Jack (2020)
By Marilynne Robinson
Farrar, Straus & Giroux, 310 pages.
★★★★
“There is a balm in Gilead.” So goes the opening line of an old hymn. Among Jack Ames Boughton’s problems is that he long ago left Gilead–the one in Iowa, where his father is the town’s Presbyterian minister. Jack is part of novelist Marilynne Robinson’s Gilead series. The first, Gilead was about the dying Rev. John Ames and his old friend Rev. Robert Boughton. The second, Home, chronicles the Boughton family, while the third, Lila, was about Rev. Ames’s second wife–he was a widower when they married–and his (misplaced) distrust of Jack Boughton, whom he thought had designs on Lila. Jack gives us insight into why Jack left Gilead and is estranged from his family, though his brother Teddy tries to aid him financially and lure him back home.
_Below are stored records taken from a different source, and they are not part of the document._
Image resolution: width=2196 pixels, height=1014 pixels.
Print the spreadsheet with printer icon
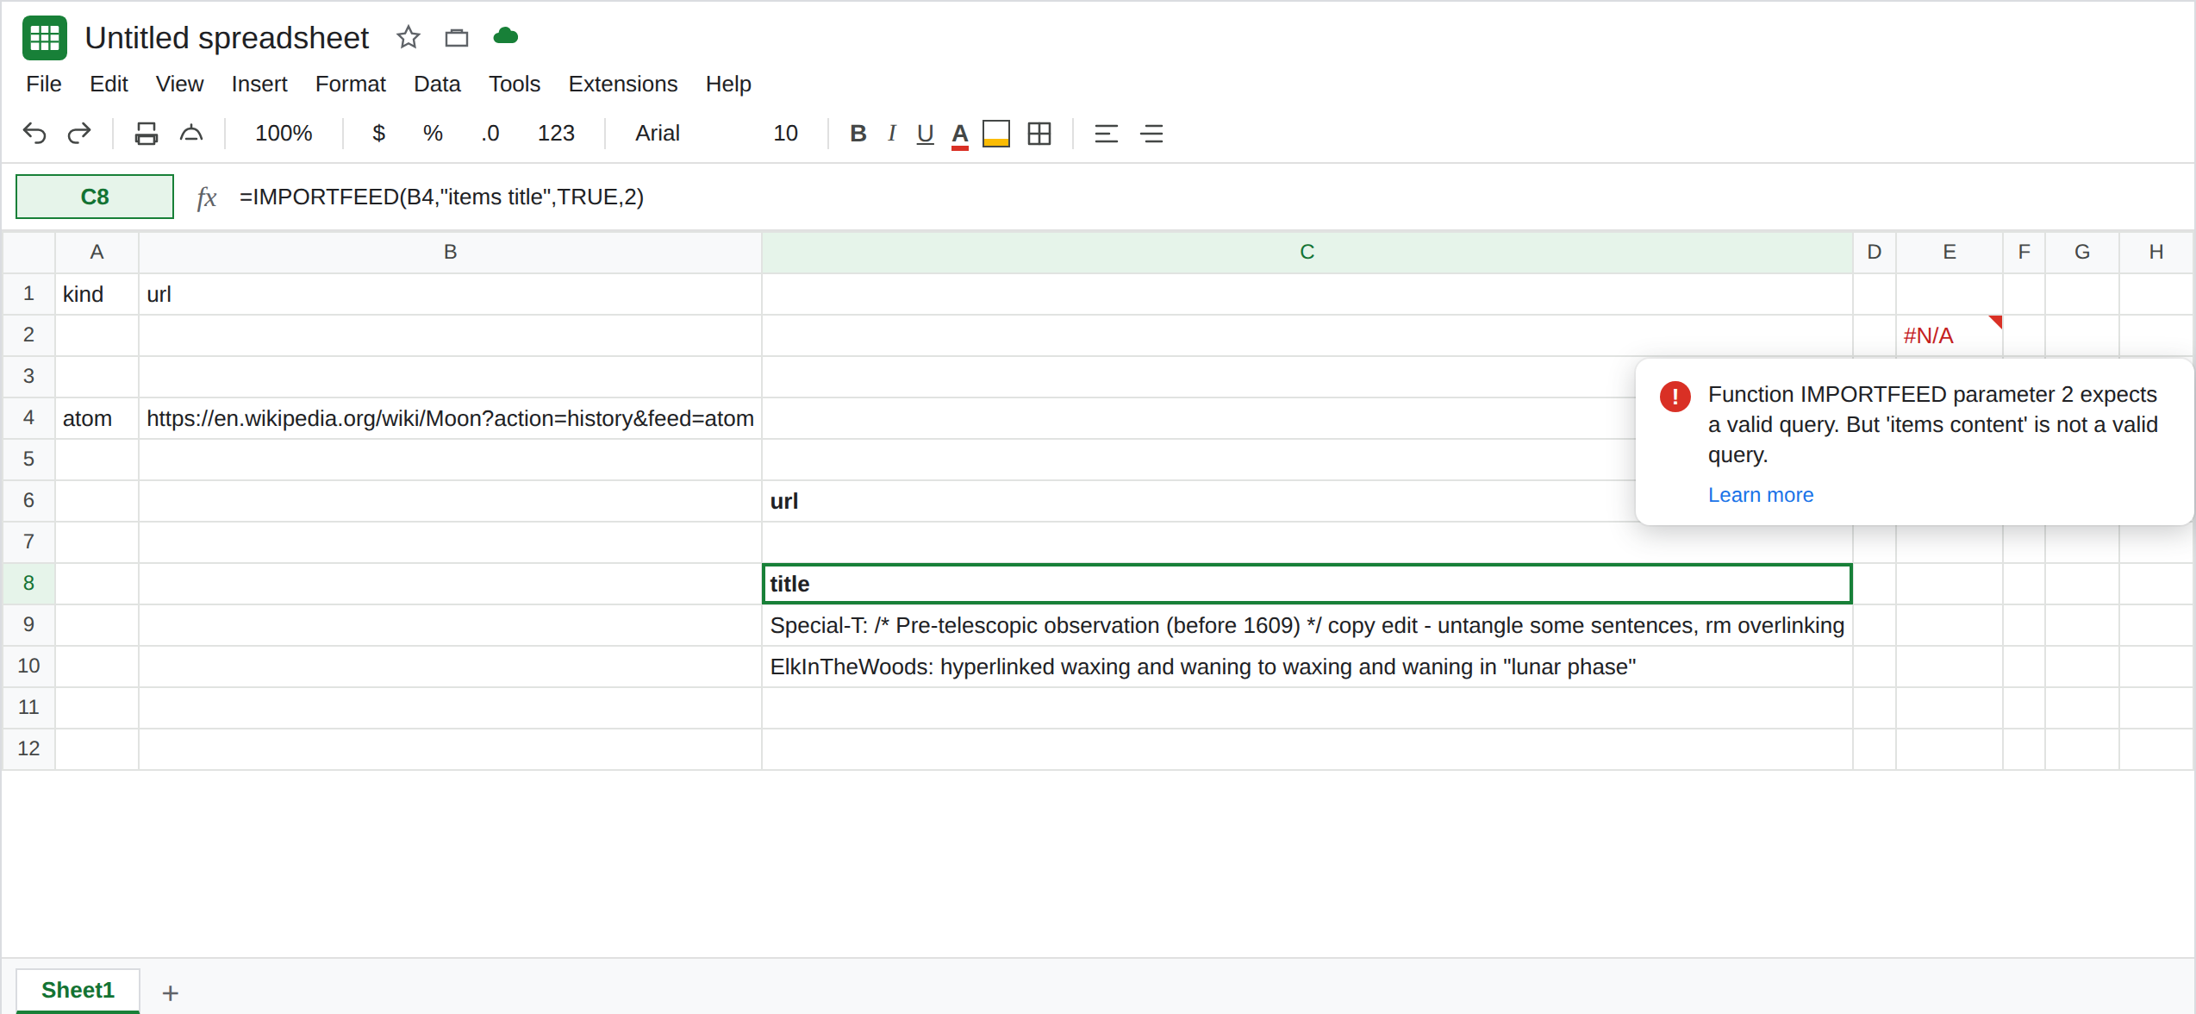pyautogui.click(x=147, y=134)
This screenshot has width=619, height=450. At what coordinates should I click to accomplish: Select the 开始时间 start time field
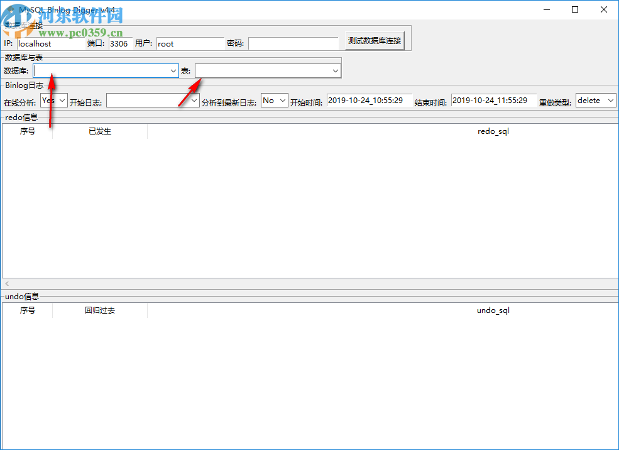(x=370, y=100)
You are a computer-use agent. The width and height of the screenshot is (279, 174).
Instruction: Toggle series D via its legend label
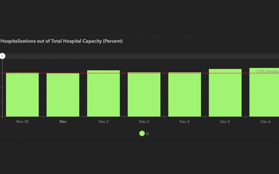(148, 134)
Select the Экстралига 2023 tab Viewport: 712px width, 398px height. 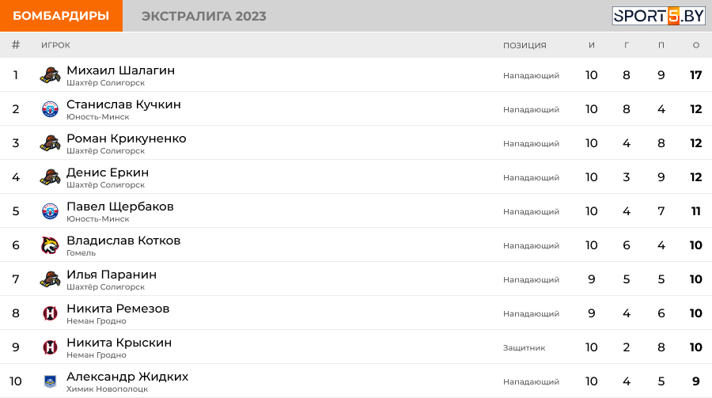[204, 16]
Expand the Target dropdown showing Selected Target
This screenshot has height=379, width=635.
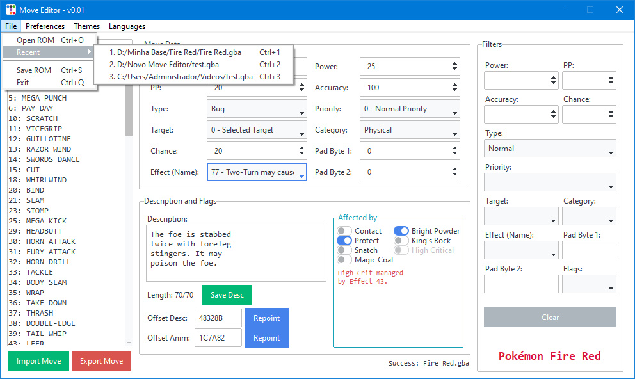point(257,130)
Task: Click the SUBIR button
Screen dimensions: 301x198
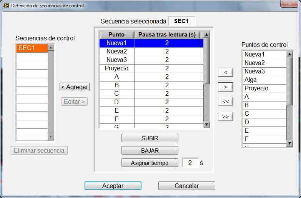Action: pyautogui.click(x=150, y=138)
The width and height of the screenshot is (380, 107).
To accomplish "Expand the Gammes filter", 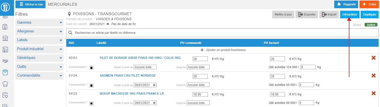I will [39, 23].
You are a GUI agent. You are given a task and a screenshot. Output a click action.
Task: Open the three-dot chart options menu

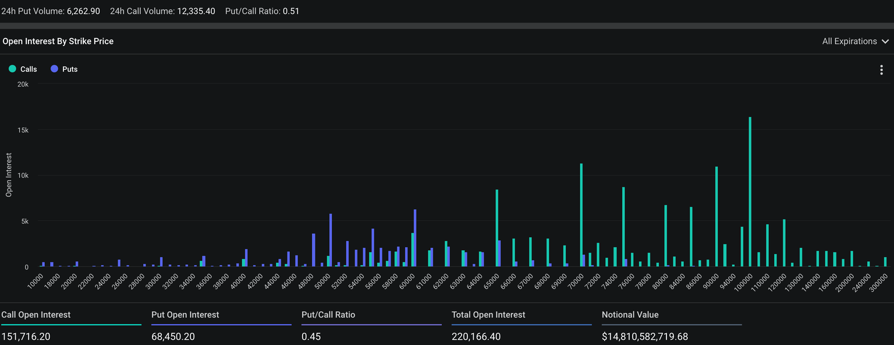(882, 70)
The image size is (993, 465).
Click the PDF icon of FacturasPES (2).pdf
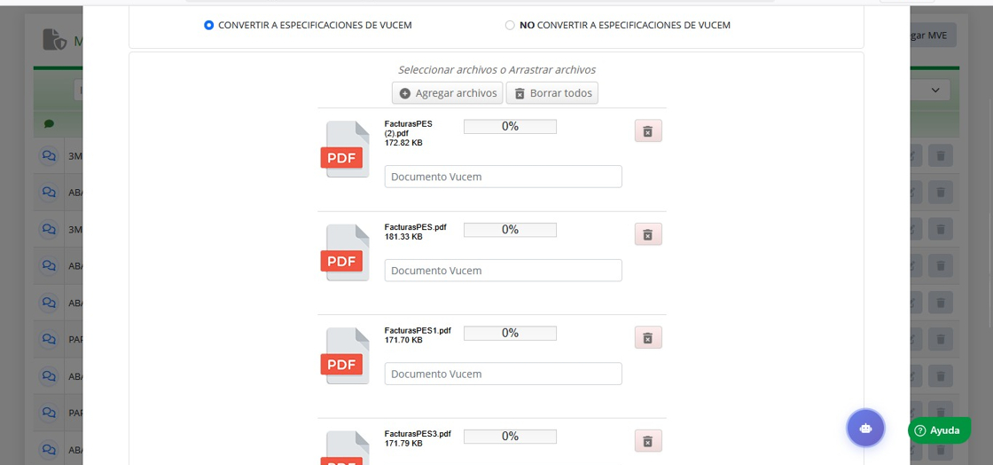tap(345, 149)
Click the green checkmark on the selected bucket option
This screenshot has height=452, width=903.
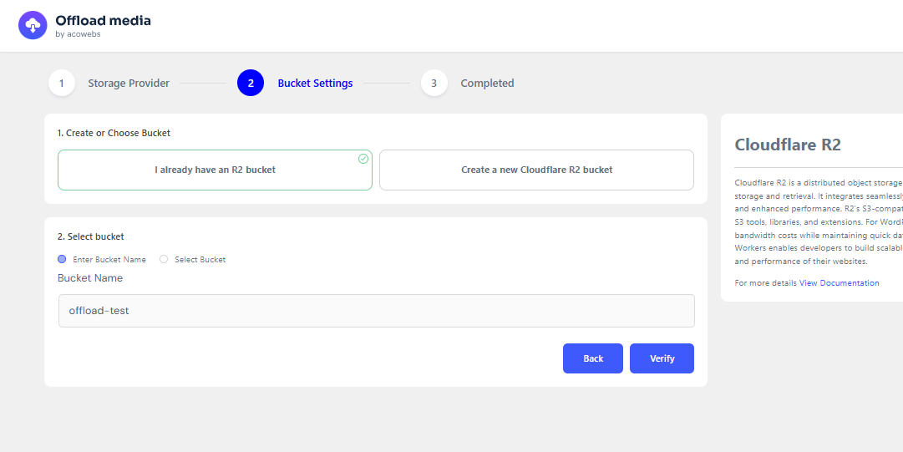pyautogui.click(x=363, y=159)
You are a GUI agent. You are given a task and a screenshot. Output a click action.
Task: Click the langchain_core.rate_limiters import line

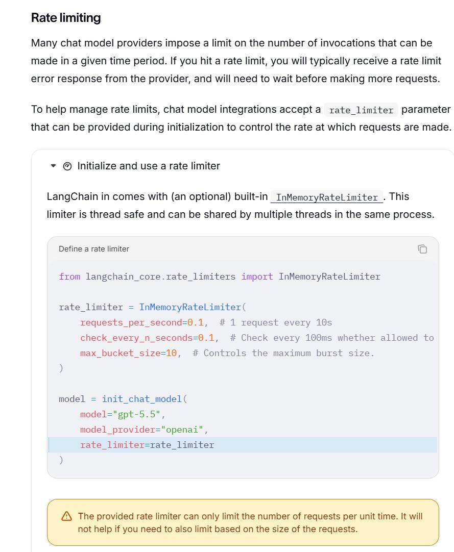point(220,277)
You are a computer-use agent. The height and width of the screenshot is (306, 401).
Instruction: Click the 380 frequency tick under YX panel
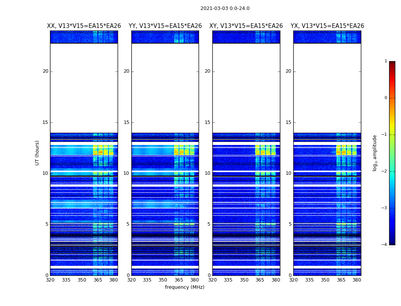pos(357,280)

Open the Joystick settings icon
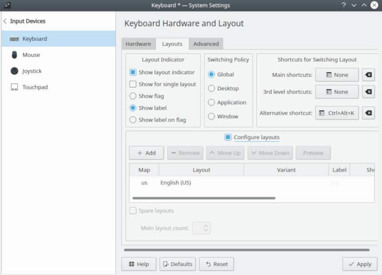tap(14, 71)
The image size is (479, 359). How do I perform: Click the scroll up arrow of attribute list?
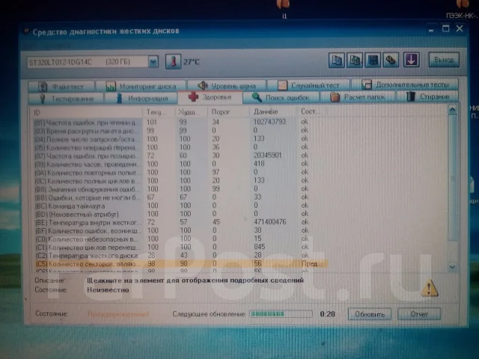coord(452,109)
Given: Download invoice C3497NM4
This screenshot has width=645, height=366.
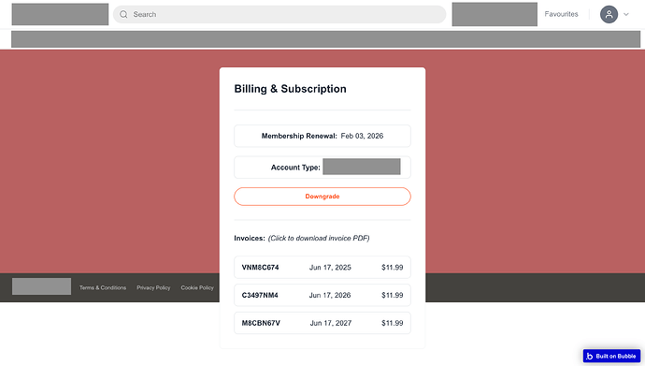Looking at the screenshot, I should [x=323, y=295].
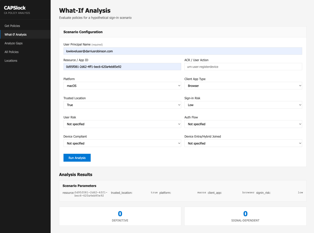
Task: Click the User Principal Name field
Action: pos(182,51)
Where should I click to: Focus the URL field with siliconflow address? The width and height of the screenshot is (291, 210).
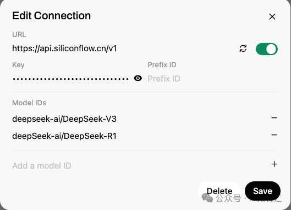124,49
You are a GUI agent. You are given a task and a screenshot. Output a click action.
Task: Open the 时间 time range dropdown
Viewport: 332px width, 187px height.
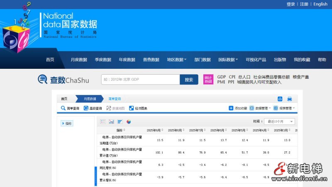click(280, 121)
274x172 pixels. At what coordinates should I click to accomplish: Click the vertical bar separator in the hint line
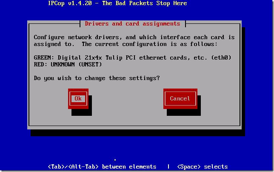click(x=168, y=166)
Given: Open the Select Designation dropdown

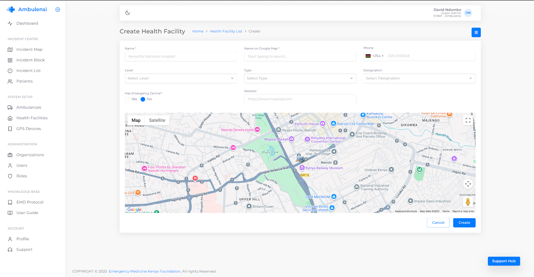Looking at the screenshot, I should [x=419, y=78].
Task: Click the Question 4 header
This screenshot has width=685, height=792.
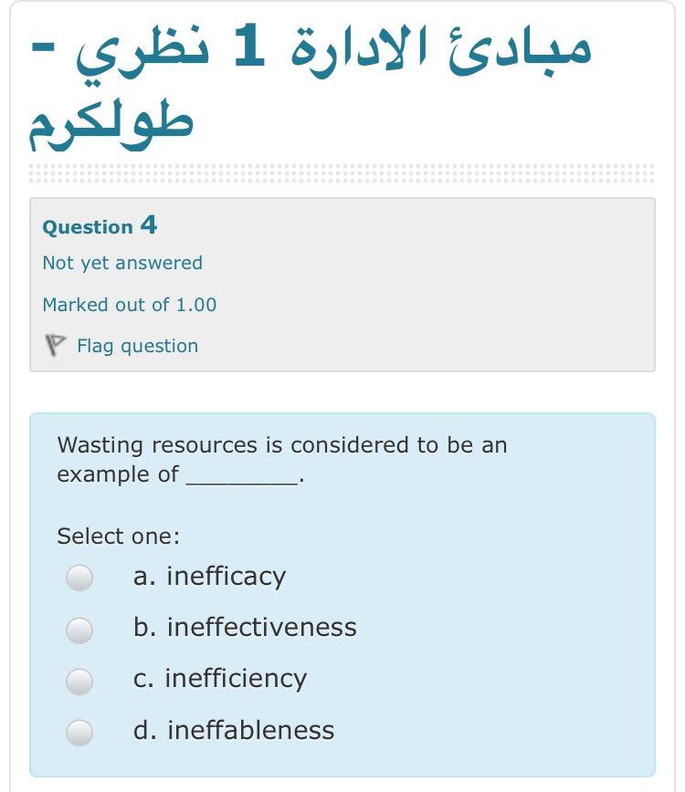Action: click(x=98, y=226)
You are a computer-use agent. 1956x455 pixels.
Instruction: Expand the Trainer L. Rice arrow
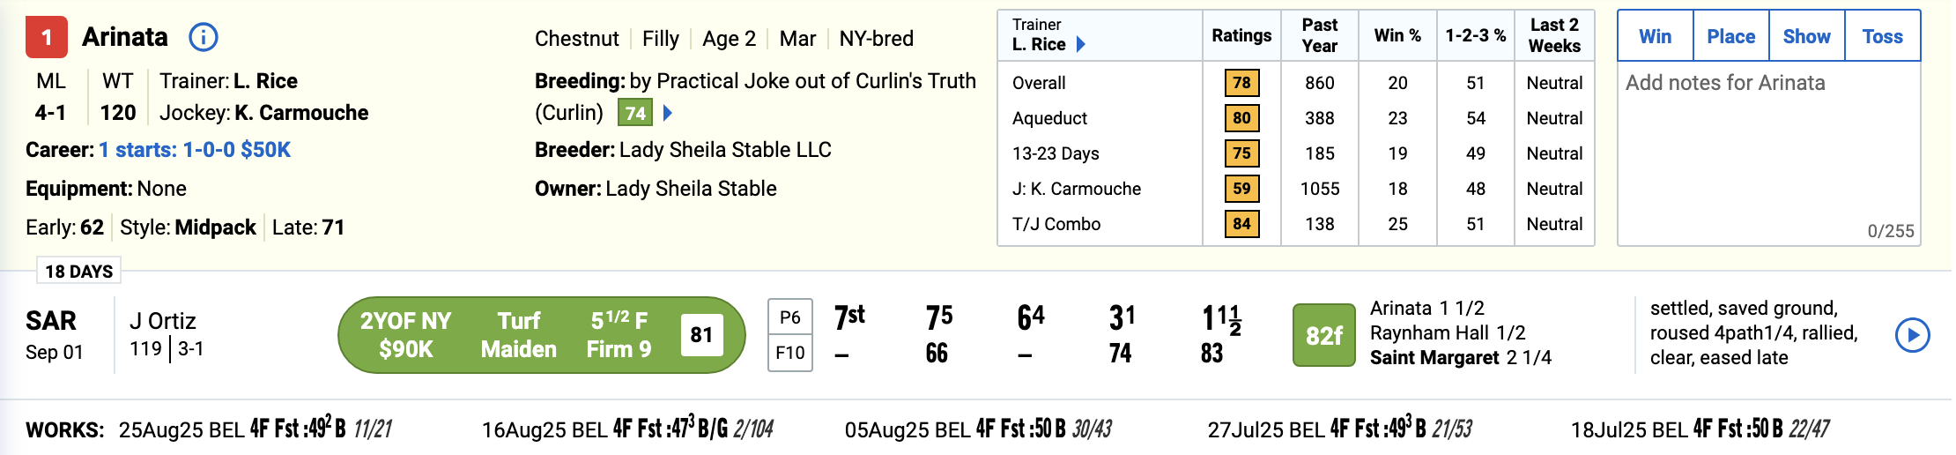click(1081, 44)
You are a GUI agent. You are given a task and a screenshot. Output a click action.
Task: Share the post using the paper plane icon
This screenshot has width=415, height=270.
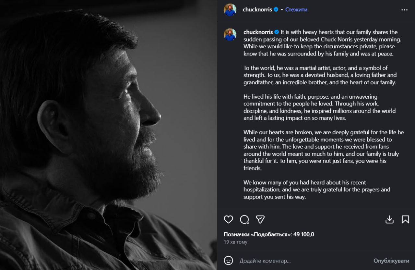click(x=260, y=219)
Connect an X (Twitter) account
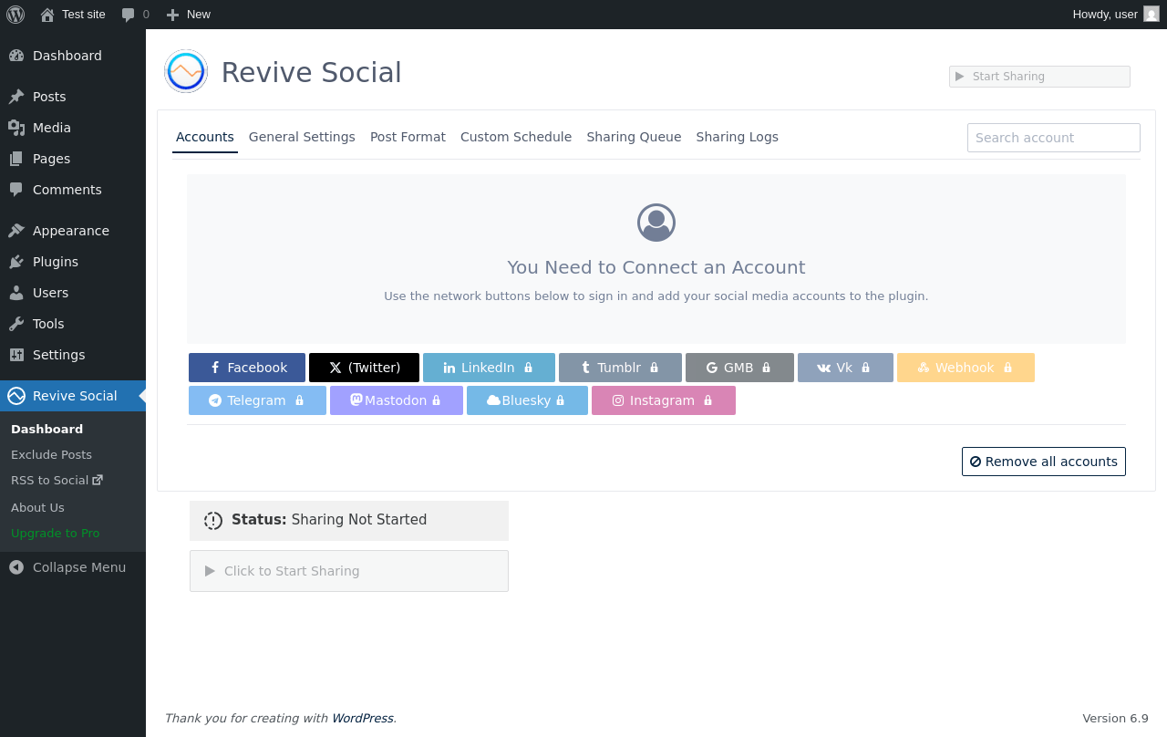 click(x=364, y=368)
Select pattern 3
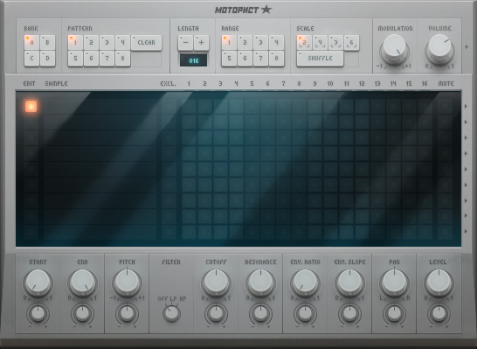Viewport: 477px width, 349px height. (107, 43)
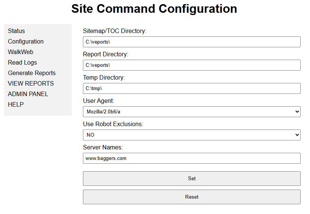
Task: Click the Reset button
Action: (x=191, y=197)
Alas, the road has not been kind. Jack is set in the late 1940s, and I need not tell you that the preceding decade was a bitter one. Jack is a drifter, a “bum” as he calls himself. His is a toxic mix of economic hardship and unshakeable servings of the doctrine of predestination made manifest as stasis and self-loathing. We meet him is a St. Louis cemetery, where he sleeps whenever he doesn’t have money for a seedy boarding house. There he converses with Della Miles, who got trapped inside when the gates were locked for the evening.
Della and Jack spend the night in deep discussion, though she is everything Jack is not: a devout Methodist whose father is a bishop, a well-read high school English teacher, a respected member of her community, beloved by her family, and African American. She is neat as a pin; Jack wears used clothing. In his bleakest moments, he sees himself as a metaphorical Prince of Darkness. Della, who once mistook him for a minister, tries to offer succor, but Jack declares himself unworthy: “I am a simple man who was brought up by a complicated man. So I have mannerisms and some vocabulary. People can be misled.”
Della persists in her belief that good things lurk inside of Jack. He begs to differ: “I’m a gifted thief. I lie fluently, often for no reason. I’m a bad but confirmed drunk. I have no talent for friendship. What talents I do possess I make no use of. I am aware instantly and almost obsessively of anything fragile, with the thought that I will break it.” Jack has indeed been a petty thief, though his recent stint in prison was for a theft he did not commit.
Is any of this grounds for friendship or romance? Whoa! It’s St. Louis, the 1940s, and Jim Crow isn’t just the custom; it’s the law. Jack is ultimately about how the two traverse such dangerous terrain. Robinson’s novel is fascinating, spiritual, and literary. It’s one in which Hamlet, Macbeth, and lofty things such as “infinity [and] eternity” freely comingle. Milton is bandied about as well, and it’s no stretch to see Jack as a soldier in celestial warfare akin to that of Paradise Lost. The novel is told from Jack’s point of view, and his spoken words are not nearly as troubling as the voice inside his head–his thought bubbles put to the page as it were.
On the surface Jack is about race, but it digs deeper. Is redemption even possible in a no-holds-barred battle between Methodist grace and Presbyterian Calvinism? It is rare to read a novel in which such questions are posed for contemplation rather than proselytization. Robinson is a wonderful stylist, but she also understands that a great book has to have substance, not just a narrative. In many ways, Jack is an anti-postmodernist novel that is light on action and heavy on judgmental reflection.
Despite his protestations, Jack is also a complex man who is an agnostic when it comes to believing there is a balm in Gilead. He is tortured by the disappointments he has showered upon his family, his emotional scars, and his inability to negotiate between his values, guilt, impulses, and desires. Jack is surely one of the very best novels of 2020, even allowing for a resolution that some readers will find implausible. It is, above all else, a book so beautifully composed that you will come away knowing the exquisite difference between a writer and someone who merely types.